> _WHAT YOU SHOULD DO_: Print word for word the first line of the records below and every following line through the one containing "Image resolution: width=690"; print nothing else.

> _Records from a data source_:
▼▼▼

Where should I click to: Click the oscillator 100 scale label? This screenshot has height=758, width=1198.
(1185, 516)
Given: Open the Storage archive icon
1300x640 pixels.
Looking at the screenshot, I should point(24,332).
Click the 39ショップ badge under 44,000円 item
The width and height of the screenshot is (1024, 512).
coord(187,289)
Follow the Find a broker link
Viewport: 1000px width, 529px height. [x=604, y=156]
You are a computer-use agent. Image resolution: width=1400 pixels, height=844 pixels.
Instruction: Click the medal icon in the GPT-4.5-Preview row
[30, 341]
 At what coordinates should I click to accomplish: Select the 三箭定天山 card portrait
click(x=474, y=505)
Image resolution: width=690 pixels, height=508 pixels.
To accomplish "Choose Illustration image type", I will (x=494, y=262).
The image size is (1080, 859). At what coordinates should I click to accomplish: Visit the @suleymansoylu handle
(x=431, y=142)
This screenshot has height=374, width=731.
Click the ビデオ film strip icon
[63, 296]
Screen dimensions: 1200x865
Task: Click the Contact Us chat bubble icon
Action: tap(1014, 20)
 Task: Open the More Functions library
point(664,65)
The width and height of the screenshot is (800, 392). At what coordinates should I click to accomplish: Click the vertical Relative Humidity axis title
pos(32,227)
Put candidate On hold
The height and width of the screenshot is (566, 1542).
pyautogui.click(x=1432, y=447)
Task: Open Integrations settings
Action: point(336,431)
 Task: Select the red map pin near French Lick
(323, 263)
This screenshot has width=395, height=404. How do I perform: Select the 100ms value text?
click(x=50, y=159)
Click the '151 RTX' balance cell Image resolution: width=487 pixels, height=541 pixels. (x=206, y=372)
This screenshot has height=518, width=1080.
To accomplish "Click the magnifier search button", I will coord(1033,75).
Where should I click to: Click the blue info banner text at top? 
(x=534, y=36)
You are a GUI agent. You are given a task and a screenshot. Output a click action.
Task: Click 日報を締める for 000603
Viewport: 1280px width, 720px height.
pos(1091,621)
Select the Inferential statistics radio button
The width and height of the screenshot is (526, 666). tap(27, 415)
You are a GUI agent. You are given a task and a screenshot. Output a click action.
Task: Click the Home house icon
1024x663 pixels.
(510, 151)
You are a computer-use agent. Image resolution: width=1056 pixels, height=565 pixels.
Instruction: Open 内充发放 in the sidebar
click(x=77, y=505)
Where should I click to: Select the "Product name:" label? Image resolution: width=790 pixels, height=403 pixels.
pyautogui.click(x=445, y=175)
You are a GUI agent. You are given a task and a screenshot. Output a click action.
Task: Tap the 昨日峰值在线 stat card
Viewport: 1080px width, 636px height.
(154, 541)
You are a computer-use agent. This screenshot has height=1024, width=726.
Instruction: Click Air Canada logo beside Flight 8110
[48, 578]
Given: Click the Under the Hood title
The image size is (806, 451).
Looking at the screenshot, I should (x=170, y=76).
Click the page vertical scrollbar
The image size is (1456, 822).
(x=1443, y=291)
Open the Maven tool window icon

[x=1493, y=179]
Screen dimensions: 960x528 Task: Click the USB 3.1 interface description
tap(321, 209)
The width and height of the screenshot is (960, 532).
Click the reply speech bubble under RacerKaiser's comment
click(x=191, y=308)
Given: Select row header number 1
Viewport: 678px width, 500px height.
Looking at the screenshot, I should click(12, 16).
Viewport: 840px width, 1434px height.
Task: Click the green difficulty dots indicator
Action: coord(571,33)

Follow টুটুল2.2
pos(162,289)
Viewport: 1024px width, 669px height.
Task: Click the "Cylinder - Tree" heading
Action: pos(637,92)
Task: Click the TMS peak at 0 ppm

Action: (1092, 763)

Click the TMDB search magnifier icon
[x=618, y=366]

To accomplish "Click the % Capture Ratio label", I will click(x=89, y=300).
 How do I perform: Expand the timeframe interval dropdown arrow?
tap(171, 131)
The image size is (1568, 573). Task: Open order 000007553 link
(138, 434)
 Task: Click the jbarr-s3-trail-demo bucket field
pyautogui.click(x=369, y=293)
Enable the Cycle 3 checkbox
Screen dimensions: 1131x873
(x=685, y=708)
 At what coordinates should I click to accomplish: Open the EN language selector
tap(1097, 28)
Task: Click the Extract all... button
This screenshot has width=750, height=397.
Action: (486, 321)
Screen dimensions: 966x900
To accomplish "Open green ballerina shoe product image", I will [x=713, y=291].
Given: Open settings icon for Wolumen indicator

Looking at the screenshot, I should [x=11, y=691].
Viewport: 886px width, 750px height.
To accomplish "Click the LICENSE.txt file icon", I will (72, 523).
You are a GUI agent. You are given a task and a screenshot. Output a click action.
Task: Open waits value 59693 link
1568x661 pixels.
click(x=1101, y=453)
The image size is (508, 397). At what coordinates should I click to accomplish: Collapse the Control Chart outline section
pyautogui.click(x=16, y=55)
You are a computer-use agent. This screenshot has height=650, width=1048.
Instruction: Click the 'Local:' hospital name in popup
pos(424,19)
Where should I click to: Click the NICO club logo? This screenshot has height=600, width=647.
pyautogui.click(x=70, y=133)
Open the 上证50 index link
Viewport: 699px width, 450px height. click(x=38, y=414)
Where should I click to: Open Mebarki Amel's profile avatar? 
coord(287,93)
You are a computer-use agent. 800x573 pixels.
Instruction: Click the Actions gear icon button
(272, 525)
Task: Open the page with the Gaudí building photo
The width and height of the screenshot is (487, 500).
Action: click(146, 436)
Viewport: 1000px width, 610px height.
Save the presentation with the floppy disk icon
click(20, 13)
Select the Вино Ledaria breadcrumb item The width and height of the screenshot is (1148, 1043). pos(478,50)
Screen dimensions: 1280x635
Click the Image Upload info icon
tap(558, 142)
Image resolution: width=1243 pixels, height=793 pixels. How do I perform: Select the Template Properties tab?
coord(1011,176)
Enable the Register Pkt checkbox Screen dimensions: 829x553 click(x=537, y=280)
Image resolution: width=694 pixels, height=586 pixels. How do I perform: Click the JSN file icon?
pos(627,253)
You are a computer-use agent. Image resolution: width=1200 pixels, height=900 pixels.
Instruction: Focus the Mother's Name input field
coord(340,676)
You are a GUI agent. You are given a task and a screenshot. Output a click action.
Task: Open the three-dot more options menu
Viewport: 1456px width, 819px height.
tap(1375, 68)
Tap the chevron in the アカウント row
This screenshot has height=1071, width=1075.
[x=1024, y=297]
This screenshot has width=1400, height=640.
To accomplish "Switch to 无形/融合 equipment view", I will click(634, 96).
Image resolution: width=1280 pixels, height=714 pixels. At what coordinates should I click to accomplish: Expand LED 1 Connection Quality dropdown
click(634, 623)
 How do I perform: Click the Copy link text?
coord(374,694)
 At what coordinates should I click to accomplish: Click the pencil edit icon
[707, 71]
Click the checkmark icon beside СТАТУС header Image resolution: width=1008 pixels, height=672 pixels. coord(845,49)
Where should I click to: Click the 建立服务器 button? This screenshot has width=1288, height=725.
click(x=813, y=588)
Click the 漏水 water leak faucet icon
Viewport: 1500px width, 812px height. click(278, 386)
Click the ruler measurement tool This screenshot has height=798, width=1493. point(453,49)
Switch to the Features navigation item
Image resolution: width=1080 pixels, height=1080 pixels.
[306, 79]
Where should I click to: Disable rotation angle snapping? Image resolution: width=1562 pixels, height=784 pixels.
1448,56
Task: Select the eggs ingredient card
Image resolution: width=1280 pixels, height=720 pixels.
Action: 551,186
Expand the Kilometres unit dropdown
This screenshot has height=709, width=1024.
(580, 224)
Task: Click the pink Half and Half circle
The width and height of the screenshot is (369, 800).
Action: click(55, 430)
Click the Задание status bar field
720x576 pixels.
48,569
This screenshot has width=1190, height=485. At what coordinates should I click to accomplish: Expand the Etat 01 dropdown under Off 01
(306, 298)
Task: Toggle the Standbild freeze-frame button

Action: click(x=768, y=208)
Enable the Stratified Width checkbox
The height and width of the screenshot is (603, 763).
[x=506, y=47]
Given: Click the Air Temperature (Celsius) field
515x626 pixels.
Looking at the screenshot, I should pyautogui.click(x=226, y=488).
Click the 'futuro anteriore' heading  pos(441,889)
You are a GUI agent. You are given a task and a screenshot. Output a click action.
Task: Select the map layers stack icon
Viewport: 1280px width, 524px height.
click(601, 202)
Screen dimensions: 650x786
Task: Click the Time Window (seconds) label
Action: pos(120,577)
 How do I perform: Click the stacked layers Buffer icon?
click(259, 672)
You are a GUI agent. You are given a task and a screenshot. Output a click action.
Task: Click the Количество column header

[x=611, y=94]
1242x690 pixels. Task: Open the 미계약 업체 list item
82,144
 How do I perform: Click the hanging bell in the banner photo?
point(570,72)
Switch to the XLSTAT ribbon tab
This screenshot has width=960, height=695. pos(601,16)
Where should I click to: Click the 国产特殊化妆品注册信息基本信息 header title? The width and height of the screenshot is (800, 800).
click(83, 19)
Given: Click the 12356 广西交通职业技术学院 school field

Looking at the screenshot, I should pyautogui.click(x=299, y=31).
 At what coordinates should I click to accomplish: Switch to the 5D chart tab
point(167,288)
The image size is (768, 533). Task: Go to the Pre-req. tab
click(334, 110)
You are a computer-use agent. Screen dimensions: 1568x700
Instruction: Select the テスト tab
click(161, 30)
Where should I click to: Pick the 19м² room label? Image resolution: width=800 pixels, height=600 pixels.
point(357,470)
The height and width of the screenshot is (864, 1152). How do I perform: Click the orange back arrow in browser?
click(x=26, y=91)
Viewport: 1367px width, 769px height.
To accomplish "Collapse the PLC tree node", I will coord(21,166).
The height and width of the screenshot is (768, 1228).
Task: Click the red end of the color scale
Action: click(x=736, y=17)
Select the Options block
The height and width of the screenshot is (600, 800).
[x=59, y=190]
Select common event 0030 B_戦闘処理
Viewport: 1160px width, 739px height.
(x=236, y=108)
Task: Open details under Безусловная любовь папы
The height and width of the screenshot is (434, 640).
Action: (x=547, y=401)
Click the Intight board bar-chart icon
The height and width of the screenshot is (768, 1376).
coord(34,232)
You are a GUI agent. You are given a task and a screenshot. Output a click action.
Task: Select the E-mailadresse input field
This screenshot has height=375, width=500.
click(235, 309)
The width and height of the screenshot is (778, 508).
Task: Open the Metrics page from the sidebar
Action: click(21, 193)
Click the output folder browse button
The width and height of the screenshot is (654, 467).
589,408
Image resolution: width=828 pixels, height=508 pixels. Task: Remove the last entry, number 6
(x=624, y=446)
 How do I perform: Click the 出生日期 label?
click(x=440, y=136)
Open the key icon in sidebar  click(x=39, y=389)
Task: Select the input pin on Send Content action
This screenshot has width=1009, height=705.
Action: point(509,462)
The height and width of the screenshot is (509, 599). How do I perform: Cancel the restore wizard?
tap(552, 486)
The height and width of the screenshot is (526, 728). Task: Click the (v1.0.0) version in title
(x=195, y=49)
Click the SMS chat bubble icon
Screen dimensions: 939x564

▲▲▲

> _RESULT_:
Where should I click to: Click the oscillator 100 scale label? This screenshot has height=758, width=1198.
(1185, 516)
Given: Open the Storage archive icon
1300x640 pixels.
Looking at the screenshot, I should point(24,332).
Click the 39ショップ badge under 44,000円 item
The width and height of the screenshot is (1024, 512).
coord(187,289)
Follow the Find a broker link
Viewport: 1000px width, 529px height. [x=604, y=156]
You are a computer-use agent. Image resolution: width=1400 pixels, height=844 pixels.
Instruction: Click the medal icon in the GPT-4.5-Preview row
[30, 341]
 At what coordinates should I click to accomplish: Select the 三箭定天山 card portrait
click(x=474, y=505)
Image resolution: width=690 pixels, height=508 pixels.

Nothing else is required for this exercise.